Set problem: Print everything from the line with "Given: Close the True Color window" down to the line with "coord(88,485)", exactly as the lines appear in the rows below.

********

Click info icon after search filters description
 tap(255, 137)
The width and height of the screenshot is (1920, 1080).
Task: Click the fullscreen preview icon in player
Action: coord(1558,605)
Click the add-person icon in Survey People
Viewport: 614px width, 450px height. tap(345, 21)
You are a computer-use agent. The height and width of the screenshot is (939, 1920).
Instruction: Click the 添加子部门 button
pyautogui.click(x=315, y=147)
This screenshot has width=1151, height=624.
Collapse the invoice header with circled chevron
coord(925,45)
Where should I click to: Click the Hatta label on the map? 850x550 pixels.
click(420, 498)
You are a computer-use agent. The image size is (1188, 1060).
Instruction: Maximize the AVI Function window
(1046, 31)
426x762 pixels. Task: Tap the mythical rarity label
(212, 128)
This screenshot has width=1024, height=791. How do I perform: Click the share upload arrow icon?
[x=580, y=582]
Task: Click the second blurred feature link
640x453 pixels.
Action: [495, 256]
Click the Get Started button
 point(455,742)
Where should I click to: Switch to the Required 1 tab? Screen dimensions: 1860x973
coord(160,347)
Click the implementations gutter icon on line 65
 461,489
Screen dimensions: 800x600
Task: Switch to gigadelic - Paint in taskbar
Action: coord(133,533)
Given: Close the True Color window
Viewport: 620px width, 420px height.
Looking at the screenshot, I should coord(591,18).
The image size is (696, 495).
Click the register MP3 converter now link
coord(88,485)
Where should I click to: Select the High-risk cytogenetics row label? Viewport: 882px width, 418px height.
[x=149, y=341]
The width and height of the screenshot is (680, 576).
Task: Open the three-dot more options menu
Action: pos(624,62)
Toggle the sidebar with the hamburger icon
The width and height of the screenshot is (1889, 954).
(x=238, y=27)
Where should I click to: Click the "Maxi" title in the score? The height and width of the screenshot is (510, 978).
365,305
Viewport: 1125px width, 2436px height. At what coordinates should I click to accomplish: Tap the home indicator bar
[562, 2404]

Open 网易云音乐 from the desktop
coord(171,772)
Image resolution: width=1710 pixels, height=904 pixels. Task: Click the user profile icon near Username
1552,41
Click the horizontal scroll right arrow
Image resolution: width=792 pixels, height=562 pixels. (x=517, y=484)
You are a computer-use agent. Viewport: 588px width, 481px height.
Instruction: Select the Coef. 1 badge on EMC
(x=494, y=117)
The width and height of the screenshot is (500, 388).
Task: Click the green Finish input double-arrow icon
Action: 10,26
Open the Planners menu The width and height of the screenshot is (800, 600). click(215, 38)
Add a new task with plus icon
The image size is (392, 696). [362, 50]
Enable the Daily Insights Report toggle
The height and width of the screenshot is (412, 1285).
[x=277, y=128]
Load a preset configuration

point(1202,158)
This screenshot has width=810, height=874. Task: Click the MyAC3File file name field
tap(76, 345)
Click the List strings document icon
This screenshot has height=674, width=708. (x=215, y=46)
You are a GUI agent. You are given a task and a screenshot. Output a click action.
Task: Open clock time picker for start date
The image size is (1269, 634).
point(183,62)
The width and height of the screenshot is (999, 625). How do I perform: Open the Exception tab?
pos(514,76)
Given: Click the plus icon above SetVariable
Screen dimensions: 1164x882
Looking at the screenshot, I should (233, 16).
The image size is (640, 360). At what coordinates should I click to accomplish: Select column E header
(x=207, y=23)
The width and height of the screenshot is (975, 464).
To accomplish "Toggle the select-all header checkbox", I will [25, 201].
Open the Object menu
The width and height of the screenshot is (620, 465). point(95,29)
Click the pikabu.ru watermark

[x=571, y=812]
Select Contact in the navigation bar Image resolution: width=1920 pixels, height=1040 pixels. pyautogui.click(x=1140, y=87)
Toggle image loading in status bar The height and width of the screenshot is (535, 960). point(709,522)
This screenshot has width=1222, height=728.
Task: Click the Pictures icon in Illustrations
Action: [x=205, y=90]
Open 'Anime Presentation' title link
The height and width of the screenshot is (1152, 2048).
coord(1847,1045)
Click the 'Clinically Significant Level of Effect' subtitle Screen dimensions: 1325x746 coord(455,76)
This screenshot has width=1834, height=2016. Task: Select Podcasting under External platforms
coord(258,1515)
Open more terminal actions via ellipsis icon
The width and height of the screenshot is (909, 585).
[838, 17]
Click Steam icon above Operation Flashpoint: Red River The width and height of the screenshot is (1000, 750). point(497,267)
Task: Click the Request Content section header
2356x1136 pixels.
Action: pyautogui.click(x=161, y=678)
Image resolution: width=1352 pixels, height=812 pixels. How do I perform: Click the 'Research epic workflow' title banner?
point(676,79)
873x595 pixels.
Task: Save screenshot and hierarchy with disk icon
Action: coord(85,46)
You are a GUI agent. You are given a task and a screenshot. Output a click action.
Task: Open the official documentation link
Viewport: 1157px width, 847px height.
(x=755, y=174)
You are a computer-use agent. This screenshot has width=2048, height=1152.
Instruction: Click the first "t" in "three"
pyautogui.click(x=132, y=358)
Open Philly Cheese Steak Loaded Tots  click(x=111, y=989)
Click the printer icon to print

********

Finished exercise:
Given: Close the True Color window
Viewport: 620px width, 420px height.
Looking at the screenshot, I should coord(591,18).
The image size is (696, 495).
Click the register MP3 converter now link
coord(88,485)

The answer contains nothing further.